* _What you will do_
Please copy the listing from its first line through the line containing "point(82,183)", requests included, and increase every click coordinate in the answers by 34.

** BEGIN Data lines **

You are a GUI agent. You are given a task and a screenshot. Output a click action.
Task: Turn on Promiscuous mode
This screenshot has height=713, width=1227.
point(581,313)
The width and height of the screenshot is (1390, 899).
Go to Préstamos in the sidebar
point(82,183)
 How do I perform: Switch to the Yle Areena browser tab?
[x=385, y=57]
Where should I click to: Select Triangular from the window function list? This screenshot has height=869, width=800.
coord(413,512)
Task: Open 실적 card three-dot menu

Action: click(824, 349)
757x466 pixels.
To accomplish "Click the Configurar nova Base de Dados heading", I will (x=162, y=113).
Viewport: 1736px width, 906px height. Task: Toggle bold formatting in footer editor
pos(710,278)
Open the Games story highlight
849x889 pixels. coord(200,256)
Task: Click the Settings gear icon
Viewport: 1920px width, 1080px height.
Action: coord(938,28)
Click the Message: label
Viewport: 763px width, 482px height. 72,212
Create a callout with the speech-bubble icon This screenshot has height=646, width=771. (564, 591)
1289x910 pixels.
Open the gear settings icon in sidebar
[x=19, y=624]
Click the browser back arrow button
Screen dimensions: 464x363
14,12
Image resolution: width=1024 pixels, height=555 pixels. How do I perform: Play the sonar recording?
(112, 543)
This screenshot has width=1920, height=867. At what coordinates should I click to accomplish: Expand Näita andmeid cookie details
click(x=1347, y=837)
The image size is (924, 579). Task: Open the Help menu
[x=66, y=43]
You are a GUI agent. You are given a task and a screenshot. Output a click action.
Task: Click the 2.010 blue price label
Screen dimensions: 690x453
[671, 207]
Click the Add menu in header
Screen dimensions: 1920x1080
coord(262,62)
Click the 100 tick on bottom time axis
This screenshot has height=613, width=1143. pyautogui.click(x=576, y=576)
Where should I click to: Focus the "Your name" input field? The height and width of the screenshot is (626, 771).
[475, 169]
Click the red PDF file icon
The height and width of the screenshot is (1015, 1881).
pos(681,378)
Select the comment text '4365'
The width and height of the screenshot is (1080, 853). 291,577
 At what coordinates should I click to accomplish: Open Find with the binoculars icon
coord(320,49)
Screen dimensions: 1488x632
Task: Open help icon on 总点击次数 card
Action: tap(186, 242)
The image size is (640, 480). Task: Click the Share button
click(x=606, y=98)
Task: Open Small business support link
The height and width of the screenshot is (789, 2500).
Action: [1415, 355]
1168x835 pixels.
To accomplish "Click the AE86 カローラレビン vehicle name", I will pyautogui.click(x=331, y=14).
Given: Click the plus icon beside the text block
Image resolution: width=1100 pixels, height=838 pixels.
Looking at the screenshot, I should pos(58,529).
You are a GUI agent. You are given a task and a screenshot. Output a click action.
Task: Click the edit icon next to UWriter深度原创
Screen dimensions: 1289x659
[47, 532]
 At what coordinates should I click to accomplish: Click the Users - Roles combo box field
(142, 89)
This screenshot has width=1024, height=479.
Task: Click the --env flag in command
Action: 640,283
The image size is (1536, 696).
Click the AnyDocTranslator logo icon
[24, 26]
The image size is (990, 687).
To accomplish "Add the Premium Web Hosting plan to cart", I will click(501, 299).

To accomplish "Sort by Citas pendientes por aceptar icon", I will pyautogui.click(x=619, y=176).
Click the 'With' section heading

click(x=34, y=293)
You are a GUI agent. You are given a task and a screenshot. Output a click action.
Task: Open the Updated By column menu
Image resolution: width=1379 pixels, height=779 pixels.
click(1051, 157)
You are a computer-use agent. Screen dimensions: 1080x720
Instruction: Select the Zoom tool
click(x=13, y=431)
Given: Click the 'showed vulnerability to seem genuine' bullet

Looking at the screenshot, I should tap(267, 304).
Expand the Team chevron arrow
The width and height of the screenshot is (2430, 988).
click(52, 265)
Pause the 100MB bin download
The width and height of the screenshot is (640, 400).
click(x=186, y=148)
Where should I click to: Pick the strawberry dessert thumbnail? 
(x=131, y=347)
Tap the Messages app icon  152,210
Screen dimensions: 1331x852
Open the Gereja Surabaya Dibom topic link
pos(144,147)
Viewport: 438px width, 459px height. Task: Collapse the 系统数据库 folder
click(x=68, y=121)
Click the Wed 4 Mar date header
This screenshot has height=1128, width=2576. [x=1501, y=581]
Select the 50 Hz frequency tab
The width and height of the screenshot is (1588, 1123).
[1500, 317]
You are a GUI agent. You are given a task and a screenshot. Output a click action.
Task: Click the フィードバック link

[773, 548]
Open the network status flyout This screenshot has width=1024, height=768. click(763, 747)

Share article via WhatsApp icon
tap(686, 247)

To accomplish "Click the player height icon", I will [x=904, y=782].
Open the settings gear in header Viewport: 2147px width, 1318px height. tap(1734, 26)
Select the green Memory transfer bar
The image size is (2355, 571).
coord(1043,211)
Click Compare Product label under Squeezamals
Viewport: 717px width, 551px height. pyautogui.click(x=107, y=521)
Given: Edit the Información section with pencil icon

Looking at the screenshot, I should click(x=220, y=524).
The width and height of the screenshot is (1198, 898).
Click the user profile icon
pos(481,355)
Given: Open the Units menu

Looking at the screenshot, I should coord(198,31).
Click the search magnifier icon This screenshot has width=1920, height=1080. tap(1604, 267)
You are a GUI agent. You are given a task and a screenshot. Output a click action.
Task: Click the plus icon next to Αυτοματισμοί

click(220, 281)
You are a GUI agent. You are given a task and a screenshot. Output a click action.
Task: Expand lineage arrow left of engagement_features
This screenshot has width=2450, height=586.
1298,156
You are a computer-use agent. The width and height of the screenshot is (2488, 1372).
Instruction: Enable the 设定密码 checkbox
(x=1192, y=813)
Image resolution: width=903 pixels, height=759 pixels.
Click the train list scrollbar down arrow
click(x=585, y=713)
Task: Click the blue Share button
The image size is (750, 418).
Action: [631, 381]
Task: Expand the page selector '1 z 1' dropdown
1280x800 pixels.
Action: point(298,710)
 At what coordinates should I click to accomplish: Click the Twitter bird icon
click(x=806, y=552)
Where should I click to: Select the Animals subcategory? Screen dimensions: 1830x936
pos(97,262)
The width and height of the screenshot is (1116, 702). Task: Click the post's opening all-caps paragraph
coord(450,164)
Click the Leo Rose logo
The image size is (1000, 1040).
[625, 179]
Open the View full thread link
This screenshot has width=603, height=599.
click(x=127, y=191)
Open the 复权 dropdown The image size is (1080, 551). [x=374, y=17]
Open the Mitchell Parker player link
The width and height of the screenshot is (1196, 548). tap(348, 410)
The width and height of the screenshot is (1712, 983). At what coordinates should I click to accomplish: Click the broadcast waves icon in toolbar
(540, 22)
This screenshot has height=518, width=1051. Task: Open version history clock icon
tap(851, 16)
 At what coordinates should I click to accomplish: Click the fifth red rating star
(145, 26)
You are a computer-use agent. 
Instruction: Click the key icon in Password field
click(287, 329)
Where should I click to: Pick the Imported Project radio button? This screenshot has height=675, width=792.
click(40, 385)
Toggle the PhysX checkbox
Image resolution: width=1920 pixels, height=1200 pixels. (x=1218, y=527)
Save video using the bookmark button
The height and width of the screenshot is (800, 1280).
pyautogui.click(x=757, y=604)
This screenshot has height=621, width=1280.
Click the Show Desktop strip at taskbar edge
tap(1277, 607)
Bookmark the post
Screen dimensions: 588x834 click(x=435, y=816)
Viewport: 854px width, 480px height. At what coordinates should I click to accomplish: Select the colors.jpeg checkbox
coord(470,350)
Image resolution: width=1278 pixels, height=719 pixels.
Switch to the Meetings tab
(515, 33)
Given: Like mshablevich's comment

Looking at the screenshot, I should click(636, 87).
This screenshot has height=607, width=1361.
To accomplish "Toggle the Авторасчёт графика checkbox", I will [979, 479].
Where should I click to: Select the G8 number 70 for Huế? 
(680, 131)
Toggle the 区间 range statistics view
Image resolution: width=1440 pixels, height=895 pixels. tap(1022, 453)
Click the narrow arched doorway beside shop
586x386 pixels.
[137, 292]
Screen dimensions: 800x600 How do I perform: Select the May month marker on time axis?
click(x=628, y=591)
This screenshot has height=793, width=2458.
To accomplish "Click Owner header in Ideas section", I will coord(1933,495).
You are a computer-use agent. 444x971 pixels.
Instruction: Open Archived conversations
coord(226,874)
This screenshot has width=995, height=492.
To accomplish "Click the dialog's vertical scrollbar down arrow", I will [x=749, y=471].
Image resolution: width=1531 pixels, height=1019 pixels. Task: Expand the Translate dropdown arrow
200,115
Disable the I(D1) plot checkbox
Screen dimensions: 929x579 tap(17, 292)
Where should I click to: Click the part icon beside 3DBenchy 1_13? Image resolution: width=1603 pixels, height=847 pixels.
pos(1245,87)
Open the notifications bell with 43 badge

** END Data lines **

* _Final result_
You are a GUI agent. You are given a task and a screenshot. Output a click action.
Task: Turn on Promiscuous mode
This screenshot has height=713, width=1227.
point(615,347)
The width and height of the screenshot is (1390, 899).
Go to Préstamos in the sidebar
point(116,217)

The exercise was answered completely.